Supplied material =
= = = =
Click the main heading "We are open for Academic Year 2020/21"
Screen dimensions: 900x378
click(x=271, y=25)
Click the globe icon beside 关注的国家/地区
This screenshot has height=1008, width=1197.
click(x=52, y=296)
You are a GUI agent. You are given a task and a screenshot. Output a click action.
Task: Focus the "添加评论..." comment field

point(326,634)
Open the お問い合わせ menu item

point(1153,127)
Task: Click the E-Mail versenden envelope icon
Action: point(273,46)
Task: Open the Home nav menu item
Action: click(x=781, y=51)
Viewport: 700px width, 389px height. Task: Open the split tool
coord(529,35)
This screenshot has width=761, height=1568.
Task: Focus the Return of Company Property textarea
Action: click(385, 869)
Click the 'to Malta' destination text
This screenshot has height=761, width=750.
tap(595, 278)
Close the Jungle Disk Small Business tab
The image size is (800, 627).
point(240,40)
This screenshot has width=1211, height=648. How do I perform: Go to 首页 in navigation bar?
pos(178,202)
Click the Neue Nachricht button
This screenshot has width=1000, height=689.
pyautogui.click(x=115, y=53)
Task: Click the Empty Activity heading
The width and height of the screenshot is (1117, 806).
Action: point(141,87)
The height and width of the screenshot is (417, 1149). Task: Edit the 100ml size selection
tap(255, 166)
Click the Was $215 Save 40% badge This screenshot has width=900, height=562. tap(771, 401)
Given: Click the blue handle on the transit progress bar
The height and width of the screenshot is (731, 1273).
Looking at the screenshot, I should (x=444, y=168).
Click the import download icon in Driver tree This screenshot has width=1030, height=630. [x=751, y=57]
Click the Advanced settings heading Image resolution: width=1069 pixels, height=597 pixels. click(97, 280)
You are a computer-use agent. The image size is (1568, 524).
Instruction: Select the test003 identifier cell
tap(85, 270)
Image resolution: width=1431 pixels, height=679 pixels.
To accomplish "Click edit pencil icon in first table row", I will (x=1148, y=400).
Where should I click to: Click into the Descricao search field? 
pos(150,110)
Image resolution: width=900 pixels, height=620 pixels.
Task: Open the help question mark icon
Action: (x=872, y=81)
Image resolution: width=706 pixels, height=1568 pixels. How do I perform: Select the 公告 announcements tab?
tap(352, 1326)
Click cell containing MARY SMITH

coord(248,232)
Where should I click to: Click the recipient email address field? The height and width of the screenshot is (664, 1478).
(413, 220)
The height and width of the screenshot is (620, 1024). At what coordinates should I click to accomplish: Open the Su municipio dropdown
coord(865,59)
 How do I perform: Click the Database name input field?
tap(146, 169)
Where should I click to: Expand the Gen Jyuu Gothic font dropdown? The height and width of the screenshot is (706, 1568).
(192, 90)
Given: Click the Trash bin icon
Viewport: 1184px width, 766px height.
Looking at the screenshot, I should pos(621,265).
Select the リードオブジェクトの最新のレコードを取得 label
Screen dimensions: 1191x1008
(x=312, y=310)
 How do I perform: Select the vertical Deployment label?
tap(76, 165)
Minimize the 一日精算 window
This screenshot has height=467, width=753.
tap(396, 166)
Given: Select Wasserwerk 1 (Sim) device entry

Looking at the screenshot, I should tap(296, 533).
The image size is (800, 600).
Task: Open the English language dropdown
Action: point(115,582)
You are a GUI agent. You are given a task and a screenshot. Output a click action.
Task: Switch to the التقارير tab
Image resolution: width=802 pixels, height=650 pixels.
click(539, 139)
= = = =
Brief =
Word for word, repeat every line of the data.

Response to the exercise =
Click the main heading "We are open for Academic Year 2020/21"
Screen dimensions: 900x378
click(x=271, y=25)
Click the globe icon beside 关注的国家/地区
This screenshot has height=1008, width=1197.
click(x=52, y=296)
You are a GUI agent. You are given a task and a screenshot. Output a click action.
Task: Focus the "添加评论..." comment field

point(326,634)
Open the お問い合わせ menu item

point(1153,127)
Task: Click the E-Mail versenden envelope icon
Action: point(273,46)
Task: Open the Home nav menu item
Action: click(x=781, y=51)
Viewport: 700px width, 389px height. Task: Open the split tool
coord(529,35)
This screenshot has width=761, height=1568.
Task: Focus the Return of Company Property textarea
Action: click(385, 869)
Click the 'to Malta' destination text
This screenshot has height=761, width=750.
tap(595, 278)
Close the Jungle Disk Small Business tab
The image size is (800, 627).
point(240,40)
This screenshot has width=1211, height=648. How do I perform: Go to 首页 in navigation bar?
pos(178,202)
Click the Neue Nachricht button
This screenshot has width=1000, height=689.
pyautogui.click(x=115, y=53)
Task: Click the Empty Activity heading
The width and height of the screenshot is (1117, 806).
Action: point(141,87)
The height and width of the screenshot is (417, 1149). Task: Edit the 100ml size selection
tap(255, 166)
Click the Was $215 Save 40% badge This screenshot has width=900, height=562. tap(771, 401)
Given: Click the blue handle on the transit progress bar
The height and width of the screenshot is (731, 1273).
Looking at the screenshot, I should (x=444, y=168).
Click the import download icon in Driver tree This screenshot has width=1030, height=630. [x=751, y=57]
Click the Advanced settings heading Image resolution: width=1069 pixels, height=597 pixels. click(97, 280)
You are a computer-use agent. The image size is (1568, 524).
Instruction: Select the test003 identifier cell
tap(85, 270)
Image resolution: width=1431 pixels, height=679 pixels.
To accomplish "Click edit pencil icon in first table row", I will (x=1148, y=400).
Where should I click to: Click into the Descricao search field? 
pos(150,110)
Image resolution: width=900 pixels, height=620 pixels.
Task: Open the help question mark icon
Action: (x=872, y=81)
Image resolution: width=706 pixels, height=1568 pixels. How do I perform: Select the 公告 announcements tab?
tap(352, 1326)
Click cell containing MARY SMITH

coord(248,232)
Where should I click to: Click the recipient email address field? The height and width of the screenshot is (664, 1478).
(413, 220)
The height and width of the screenshot is (620, 1024). At what coordinates should I click to accomplish: Open the Su municipio dropdown
coord(865,59)
 How do I perform: Click the Database name input field?
tap(146, 169)
Where should I click to: Expand the Gen Jyuu Gothic font dropdown? The height and width of the screenshot is (706, 1568).
(192, 90)
Given: Click the Trash bin icon
Viewport: 1184px width, 766px height.
Looking at the screenshot, I should pos(621,265).
Select the リードオブジェクトの最新のレコードを取得 label
Screen dimensions: 1191x1008
(x=312, y=310)
 How do I perform: Select the vertical Deployment label?
tap(76, 165)
Minimize the 一日精算 window
This screenshot has height=467, width=753.
tap(396, 166)
Given: Select Wasserwerk 1 (Sim) device entry

Looking at the screenshot, I should tap(296, 533).
The image size is (800, 600).
Task: Open the English language dropdown
Action: point(115,582)
You are a GUI agent. You are given a task and a screenshot. Output a click action.
Task: Switch to the التقارير tab
Image resolution: width=802 pixels, height=650 pixels.
click(539, 139)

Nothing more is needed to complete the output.